Google has already been subject to individual claims before the English Court as a result of these activities, which gave rise to the critical judgment in Vidal-Hall v Google [2015] EWCA Civ 311 which established that damages for non-pecuniary loss were, in principle, available under s.13 DPA.

Mr Lloyd, the former executive director of Which, and a consumer rights activist, is pursuing a representative claim on behalf both of himself, and other affected Data Subjects, under r.19.6 of the Civil Procedure Rules 1998 (the "CPR"), seeking damages under s.13 DPA for breaches of s.4(4) DPA. Before the claim can proceed in earnest, amongst other things, Mr Lloyd requires the English Court's permission to serve the proceedings out of the jurisdiction on Google.

At first instance, Warby J refused to grant permission to Mr Lloyd to serve the proceedings out of the jurisdiction. However, on 2 October 2019, in a seminal judgment, the Court of Appeal overturned Warby J’s judgment, holding that: (a) the Data Subjects were entitled to recover damages pursuant to s.13 DPA, based on the loss of control of their personal data alone, regardless of whether they had suffered pecuniary loss or distress; (b) the Data Subjects represented in the claim did, in fact, have the same interest for the purposes of CPR 19.6(1); and (c) the Court should exercise its discretion to permit Mr Lloyd to act as a representative for the Data Subjects.

If the Supreme Court upholds the Court of Appeal's decision, it will significantly widen the scope of data protection claims under the DPA 1998, and probably also under the Data Protection Act 2018 (which offers similar remedies at sections 167 to 169), and potentially open the floodgates to US-style class actions by representative Claimants on behalf of classes of affected data subjects.

The High Court judgment can be accessed here.

Dutch data protection authority fines sports association

On 2 March 2020, the Dutch Data Protection Authority (the "DDPA") issued a €525,000 fine against the Dutch National Tennis Association (the "Association") for breach of data protection laws.

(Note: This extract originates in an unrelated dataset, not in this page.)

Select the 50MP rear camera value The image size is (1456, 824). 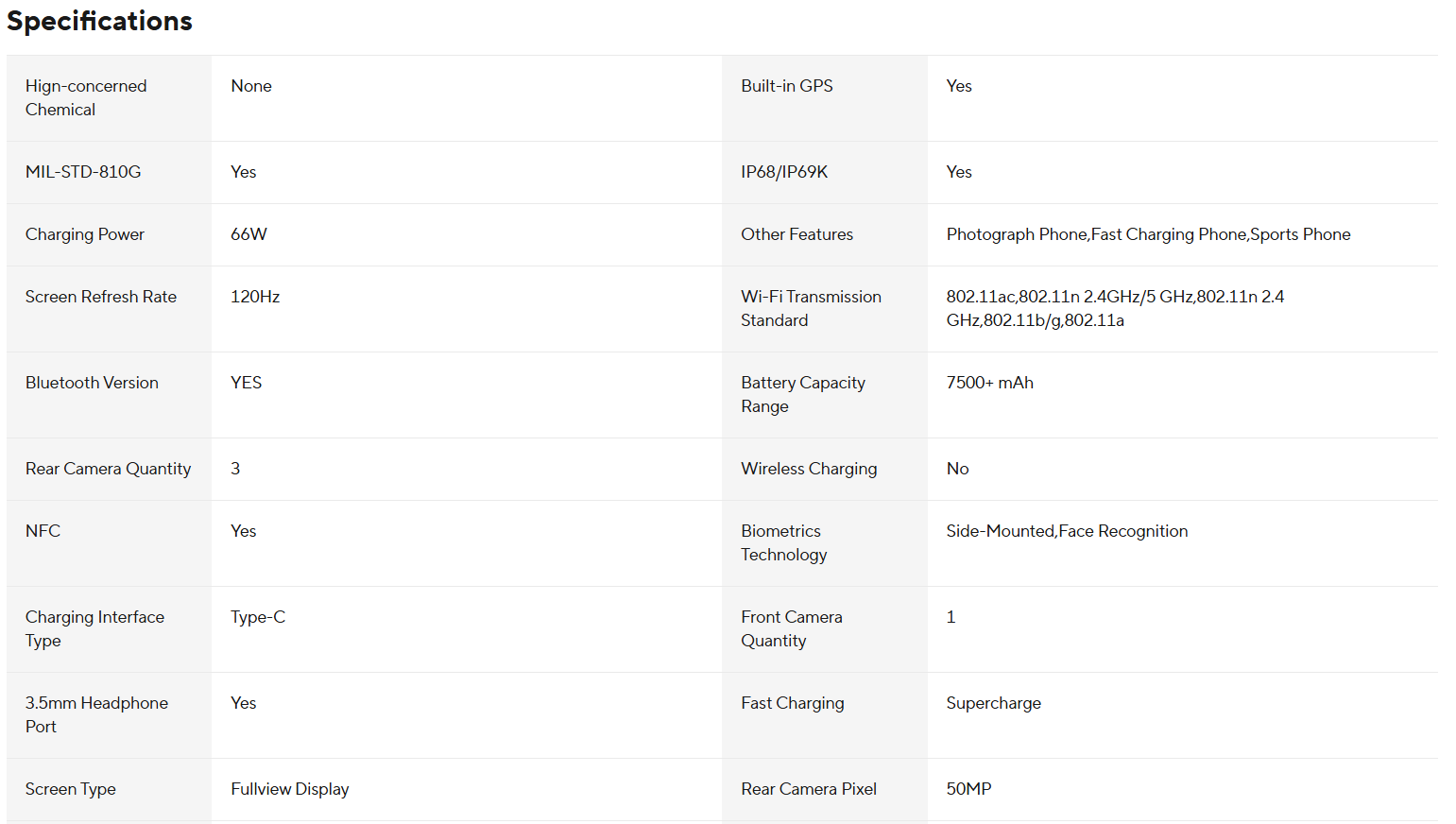(x=968, y=789)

The Association had collected personal data from its members, which the Association then provided to two sponsors for marketing purposes under a data sharing agreement.

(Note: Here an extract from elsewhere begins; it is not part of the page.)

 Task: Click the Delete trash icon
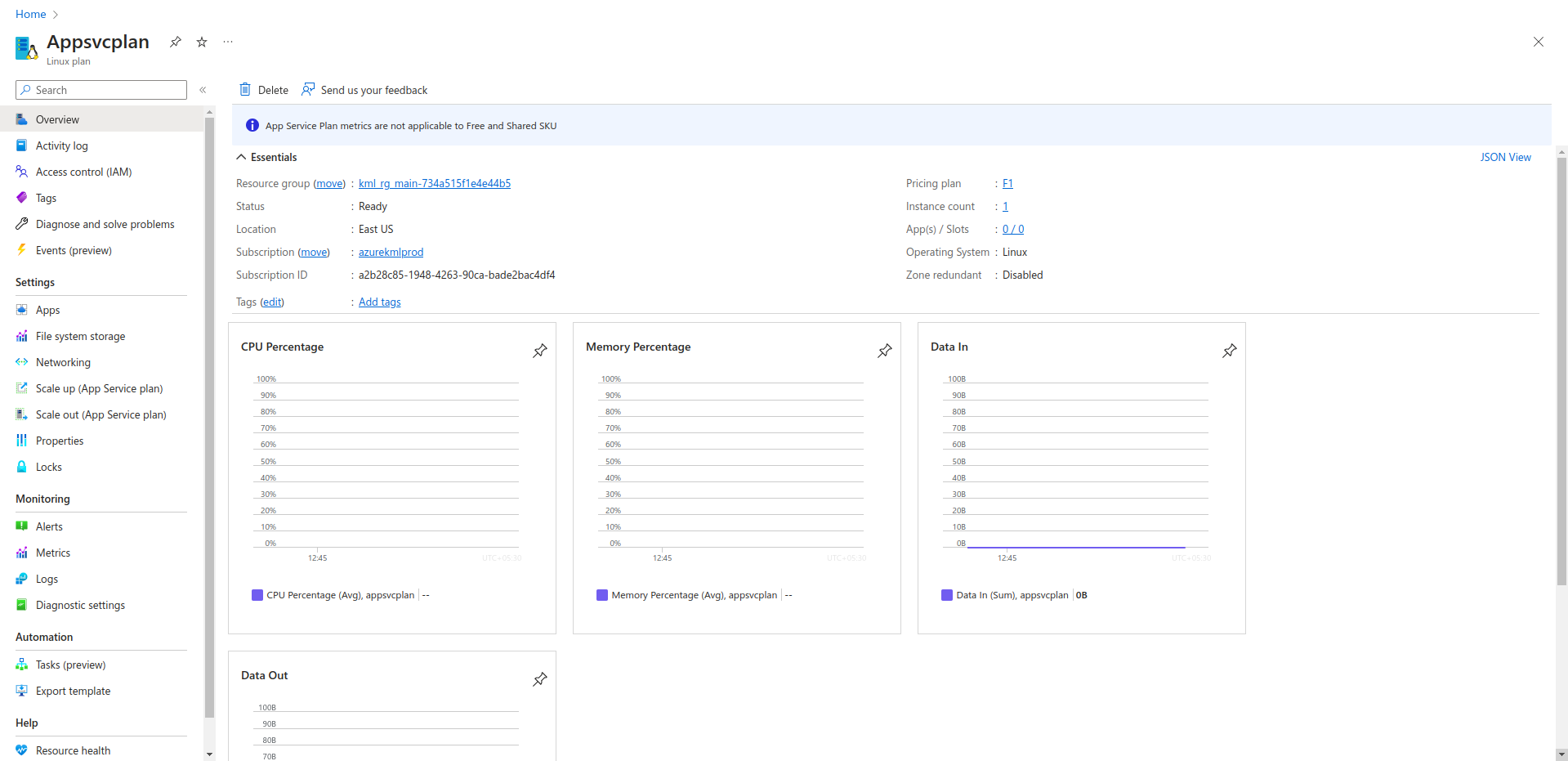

The DDPA found that, whilst the Association had lawfully collected its members' personal data, the commercialisation of such data was unlawful. In particular, the DDPA held that the Association could not rely on the members' initial consent (under the membership agreement) to have their personal data processed for its subsequent sale of the same personal data to the sponsors.

First Tier Tribunal orders a general stay on all appeals against ICO rulings 

Following the ICO's application for a general stay, on 31 March 2020, McKenna J (President of the First Tier Tribunal, General Regulatory Chamber) ordered a stay of 28 days on all appeals against rulings of the ICO. She also ordered that all time limits in any new and current proceedings be extended by 28 days. The stay began on 1 April 2020, and was further extended to 27 May 2020 after review by McKenna J on 27 April 2020.

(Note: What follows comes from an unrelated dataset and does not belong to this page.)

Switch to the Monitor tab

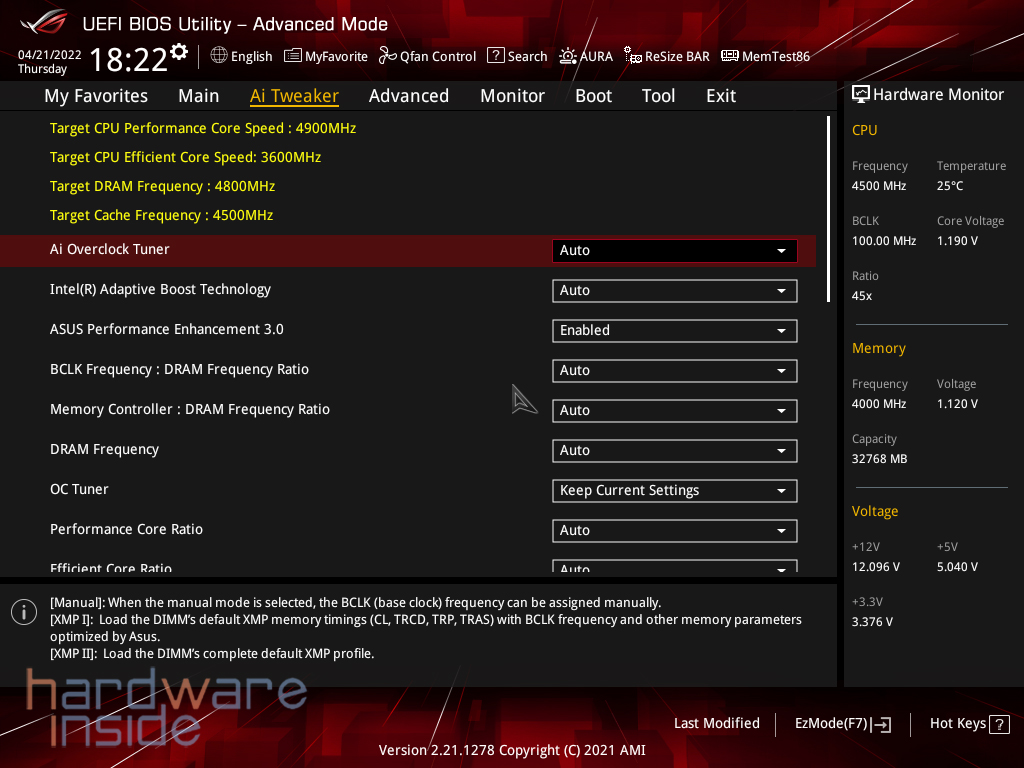512,95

McKenna J made the order in light of the Covid-19 pandemic, and the fact that the ICO has been temporarily closed as a result.

British Airways and Marriott International fines by ICO deferred again 

In July 2019, the ICO issued notices of intent to fine British Airways £183,390,000 and Marriott International £99,200,396 for alleged breaches of the GDPR arising out of security incidents. In January 2020, it confirmed that the next steps in the regulatory process (the ICO has 6 months from issuing a notice of intent to issue a fine under Schedule 6 para 2(2) of the Data Protection Act 2018) relating to both fines were to be delayed until 31 March 2020.

This deadline passed with no news of the regulatory outcome and the ICO has since announced a further delay, this time because of the Covid-19 crisis. Marriott's deadline has been extended until 1 June 2020, whilst the British Airways' revised deadline is now 18 May 2020.